WHAT YOU SHOULD DO - The entries below should appear again in your reply, word for word.

Segment Start: INPUT MATERIAL

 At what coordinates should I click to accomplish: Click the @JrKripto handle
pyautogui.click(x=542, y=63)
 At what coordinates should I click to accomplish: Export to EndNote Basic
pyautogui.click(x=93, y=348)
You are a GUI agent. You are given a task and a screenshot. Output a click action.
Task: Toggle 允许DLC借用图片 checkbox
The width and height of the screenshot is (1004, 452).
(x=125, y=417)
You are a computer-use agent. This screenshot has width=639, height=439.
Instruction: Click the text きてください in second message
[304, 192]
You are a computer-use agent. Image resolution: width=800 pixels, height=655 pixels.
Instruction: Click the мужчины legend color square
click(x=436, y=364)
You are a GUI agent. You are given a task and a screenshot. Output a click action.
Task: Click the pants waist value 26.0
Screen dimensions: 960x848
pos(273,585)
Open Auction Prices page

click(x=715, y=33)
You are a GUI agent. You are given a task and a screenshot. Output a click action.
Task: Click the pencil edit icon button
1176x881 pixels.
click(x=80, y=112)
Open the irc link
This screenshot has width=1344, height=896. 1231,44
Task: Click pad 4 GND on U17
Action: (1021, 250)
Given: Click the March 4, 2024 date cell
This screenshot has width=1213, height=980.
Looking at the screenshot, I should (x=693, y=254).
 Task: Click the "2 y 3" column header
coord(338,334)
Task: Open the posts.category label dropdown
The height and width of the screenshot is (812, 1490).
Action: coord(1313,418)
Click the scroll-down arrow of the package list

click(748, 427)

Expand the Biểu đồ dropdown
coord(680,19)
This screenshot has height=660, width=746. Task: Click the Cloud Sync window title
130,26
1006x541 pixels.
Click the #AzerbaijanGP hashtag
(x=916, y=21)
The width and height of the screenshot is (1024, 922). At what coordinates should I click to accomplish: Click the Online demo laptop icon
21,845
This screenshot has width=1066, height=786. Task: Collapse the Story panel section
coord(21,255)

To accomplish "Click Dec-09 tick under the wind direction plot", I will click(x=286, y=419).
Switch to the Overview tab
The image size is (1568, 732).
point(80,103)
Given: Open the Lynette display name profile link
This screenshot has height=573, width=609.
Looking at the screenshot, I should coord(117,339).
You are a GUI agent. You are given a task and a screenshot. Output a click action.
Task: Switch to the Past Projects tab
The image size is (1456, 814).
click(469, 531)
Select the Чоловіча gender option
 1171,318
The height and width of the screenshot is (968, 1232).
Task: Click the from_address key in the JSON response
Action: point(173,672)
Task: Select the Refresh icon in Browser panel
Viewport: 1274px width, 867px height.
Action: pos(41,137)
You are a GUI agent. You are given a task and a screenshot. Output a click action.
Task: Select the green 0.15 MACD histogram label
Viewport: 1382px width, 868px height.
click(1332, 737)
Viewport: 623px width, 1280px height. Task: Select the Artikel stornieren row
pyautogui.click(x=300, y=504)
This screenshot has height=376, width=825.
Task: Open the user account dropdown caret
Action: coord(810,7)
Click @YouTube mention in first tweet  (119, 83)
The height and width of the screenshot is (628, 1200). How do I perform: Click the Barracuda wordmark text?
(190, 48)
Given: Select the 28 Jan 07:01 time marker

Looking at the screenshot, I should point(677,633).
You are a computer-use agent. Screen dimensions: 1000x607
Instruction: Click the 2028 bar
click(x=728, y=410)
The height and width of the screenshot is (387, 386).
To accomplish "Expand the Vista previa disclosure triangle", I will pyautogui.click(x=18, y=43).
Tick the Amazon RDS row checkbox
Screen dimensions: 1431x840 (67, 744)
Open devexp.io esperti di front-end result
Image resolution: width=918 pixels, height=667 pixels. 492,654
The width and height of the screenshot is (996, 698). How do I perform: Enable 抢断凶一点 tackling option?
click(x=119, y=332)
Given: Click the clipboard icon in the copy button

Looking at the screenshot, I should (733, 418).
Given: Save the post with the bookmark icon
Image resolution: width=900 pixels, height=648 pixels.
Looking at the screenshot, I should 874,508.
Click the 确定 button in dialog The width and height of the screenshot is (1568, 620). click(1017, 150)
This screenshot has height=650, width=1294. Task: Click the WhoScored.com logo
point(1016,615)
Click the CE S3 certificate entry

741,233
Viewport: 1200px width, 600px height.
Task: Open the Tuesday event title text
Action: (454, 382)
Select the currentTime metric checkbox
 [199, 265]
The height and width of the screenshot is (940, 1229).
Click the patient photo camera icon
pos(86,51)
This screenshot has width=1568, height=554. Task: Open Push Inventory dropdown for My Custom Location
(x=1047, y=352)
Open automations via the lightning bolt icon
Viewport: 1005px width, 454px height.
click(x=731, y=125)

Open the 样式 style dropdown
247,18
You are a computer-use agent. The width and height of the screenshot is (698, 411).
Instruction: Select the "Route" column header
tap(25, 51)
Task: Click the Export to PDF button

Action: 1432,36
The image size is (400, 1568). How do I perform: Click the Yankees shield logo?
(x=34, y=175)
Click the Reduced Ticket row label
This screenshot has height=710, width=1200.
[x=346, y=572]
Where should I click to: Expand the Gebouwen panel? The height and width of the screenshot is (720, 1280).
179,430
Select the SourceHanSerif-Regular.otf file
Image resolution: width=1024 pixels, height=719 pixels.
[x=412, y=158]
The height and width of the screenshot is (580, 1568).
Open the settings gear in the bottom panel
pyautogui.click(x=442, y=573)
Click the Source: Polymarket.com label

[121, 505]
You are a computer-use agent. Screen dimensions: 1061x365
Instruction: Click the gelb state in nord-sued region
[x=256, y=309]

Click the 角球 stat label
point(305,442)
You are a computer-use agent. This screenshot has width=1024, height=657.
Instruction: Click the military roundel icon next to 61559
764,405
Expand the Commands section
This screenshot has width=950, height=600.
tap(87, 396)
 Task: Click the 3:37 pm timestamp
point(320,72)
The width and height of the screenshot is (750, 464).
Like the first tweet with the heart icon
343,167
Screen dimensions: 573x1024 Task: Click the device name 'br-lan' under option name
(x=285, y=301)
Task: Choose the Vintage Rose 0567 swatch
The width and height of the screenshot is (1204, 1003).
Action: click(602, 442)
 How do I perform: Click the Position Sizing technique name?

Segment End: INPUT MATERIAL

WRITTEN ANSWER -
 At what coordinates should I click to accomplish: Click the @JrKripto handle
pyautogui.click(x=542, y=63)
 At what coordinates should I click to accomplish: Export to EndNote Basic
pyautogui.click(x=93, y=348)
You are a GUI agent. You are given a task and a screenshot. Output a click action.
Task: Toggle 允许DLC借用图片 checkbox
The width and height of the screenshot is (1004, 452).
(x=125, y=417)
You are a computer-use agent. This screenshot has width=639, height=439.
Instruction: Click the text きてください in second message
[304, 192]
You are a computer-use agent. Image resolution: width=800 pixels, height=655 pixels.
Instruction: Click the мужчины legend color square
click(x=436, y=364)
You are a GUI agent. You are given a task and a screenshot. Output a click action.
Task: Click the pants waist value 26.0
Screen dimensions: 960x848
pos(273,585)
Open Auction Prices page

click(x=715, y=33)
You are a GUI agent. You are given a task and a screenshot. Output a click action.
Task: Click the pencil edit icon button
1176x881 pixels.
click(x=80, y=112)
Open the irc link
This screenshot has width=1344, height=896. 1231,44
Task: Click pad 4 GND on U17
Action: (1021, 250)
Given: Click the March 4, 2024 date cell
This screenshot has width=1213, height=980.
Looking at the screenshot, I should (x=693, y=254).
 Task: Click the "2 y 3" column header
coord(338,334)
Task: Open the posts.category label dropdown
The height and width of the screenshot is (812, 1490).
Action: coord(1313,418)
Click the scroll-down arrow of the package list

click(748, 427)

Expand the Biểu đồ dropdown
coord(680,19)
This screenshot has height=660, width=746. Task: Click the Cloud Sync window title
130,26
1006x541 pixels.
Click the #AzerbaijanGP hashtag
(x=916, y=21)
The width and height of the screenshot is (1024, 922). At what coordinates should I click to accomplish: Click the Online demo laptop icon
21,845
This screenshot has width=1066, height=786. Task: Collapse the Story panel section
coord(21,255)

To accomplish "Click Dec-09 tick under the wind direction plot", I will click(x=286, y=419).
Switch to the Overview tab
The image size is (1568, 732).
point(80,103)
Given: Open the Lynette display name profile link
This screenshot has height=573, width=609.
Looking at the screenshot, I should coord(117,339).
You are a GUI agent. You are given a task and a screenshot. Output a click action.
Task: Switch to the Past Projects tab
The image size is (1456, 814).
click(469, 531)
Select the Чоловіча gender option
 1171,318
The height and width of the screenshot is (968, 1232).
Task: Click the from_address key in the JSON response
Action: point(173,672)
Task: Select the Refresh icon in Browser panel
Viewport: 1274px width, 867px height.
Action: pos(41,137)
You are a GUI agent. You are given a task and a screenshot. Output a click action.
Task: Select the green 0.15 MACD histogram label
Viewport: 1382px width, 868px height.
click(1332, 737)
Viewport: 623px width, 1280px height. Task: Select the Artikel stornieren row
pyautogui.click(x=300, y=504)
This screenshot has height=376, width=825.
Task: Open the user account dropdown caret
Action: coord(810,7)
Click @YouTube mention in first tweet  (119, 83)
The height and width of the screenshot is (628, 1200). How do I perform: Click the Barracuda wordmark text?
(190, 48)
Given: Select the 28 Jan 07:01 time marker

Looking at the screenshot, I should point(677,633).
You are a computer-use agent. Screen dimensions: 1000x607
Instruction: Click the 2028 bar
click(x=728, y=410)
The height and width of the screenshot is (387, 386).
To accomplish "Expand the Vista previa disclosure triangle", I will pyautogui.click(x=18, y=43).
Tick the Amazon RDS row checkbox
Screen dimensions: 1431x840 (67, 744)
Open devexp.io esperti di front-end result
Image resolution: width=918 pixels, height=667 pixels. 492,654
The width and height of the screenshot is (996, 698). How do I perform: Enable 抢断凶一点 tackling option?
click(x=119, y=332)
Given: Click the clipboard icon in the copy button

Looking at the screenshot, I should (733, 418).
Given: Save the post with the bookmark icon
Image resolution: width=900 pixels, height=648 pixels.
Looking at the screenshot, I should 874,508.
Click the 确定 button in dialog The width and height of the screenshot is (1568, 620). click(1017, 150)
This screenshot has height=650, width=1294. Task: Click the WhoScored.com logo
point(1016,615)
Click the CE S3 certificate entry

741,233
Viewport: 1200px width, 600px height.
Task: Open the Tuesday event title text
Action: (454, 382)
Select the currentTime metric checkbox
 [199, 265]
The height and width of the screenshot is (940, 1229).
Click the patient photo camera icon
pos(86,51)
This screenshot has width=1568, height=554. Task: Open Push Inventory dropdown for My Custom Location
(x=1047, y=352)
Open automations via the lightning bolt icon
Viewport: 1005px width, 454px height.
click(x=731, y=125)

Open the 样式 style dropdown
247,18
You are a computer-use agent. The width and height of the screenshot is (698, 411).
Instruction: Select the "Route" column header
tap(25, 51)
Task: Click the Export to PDF button

Action: 1432,36
The image size is (400, 1568). How do I perform: Click the Yankees shield logo?
(x=34, y=175)
Click the Reduced Ticket row label
This screenshot has height=710, width=1200.
[x=346, y=572]
Where should I click to: Expand the Gebouwen panel? The height and width of the screenshot is (720, 1280).
179,430
Select the SourceHanSerif-Regular.otf file
Image resolution: width=1024 pixels, height=719 pixels.
[x=412, y=158]
The height and width of the screenshot is (580, 1568).
Open the settings gear in the bottom panel
pyautogui.click(x=442, y=573)
Click the Source: Polymarket.com label

[121, 505]
You are a computer-use agent. Screen dimensions: 1061x365
Instruction: Click the gelb state in nord-sued region
[x=256, y=309]

Click the 角球 stat label
point(305,442)
You are a computer-use agent. This screenshot has width=1024, height=657.
Instruction: Click the military roundel icon next to 61559
764,405
Expand the Commands section
This screenshot has width=950, height=600.
tap(87, 396)
 Task: Click the 3:37 pm timestamp
point(320,72)
The width and height of the screenshot is (750, 464).
Like the first tweet with the heart icon
343,167
Screen dimensions: 573x1024 Task: Click the device name 'br-lan' under option name
(x=285, y=301)
Task: Choose the Vintage Rose 0567 swatch
The width and height of the screenshot is (1204, 1003).
Action: click(602, 442)
 How do I perform: Click the Position Sizing technique name?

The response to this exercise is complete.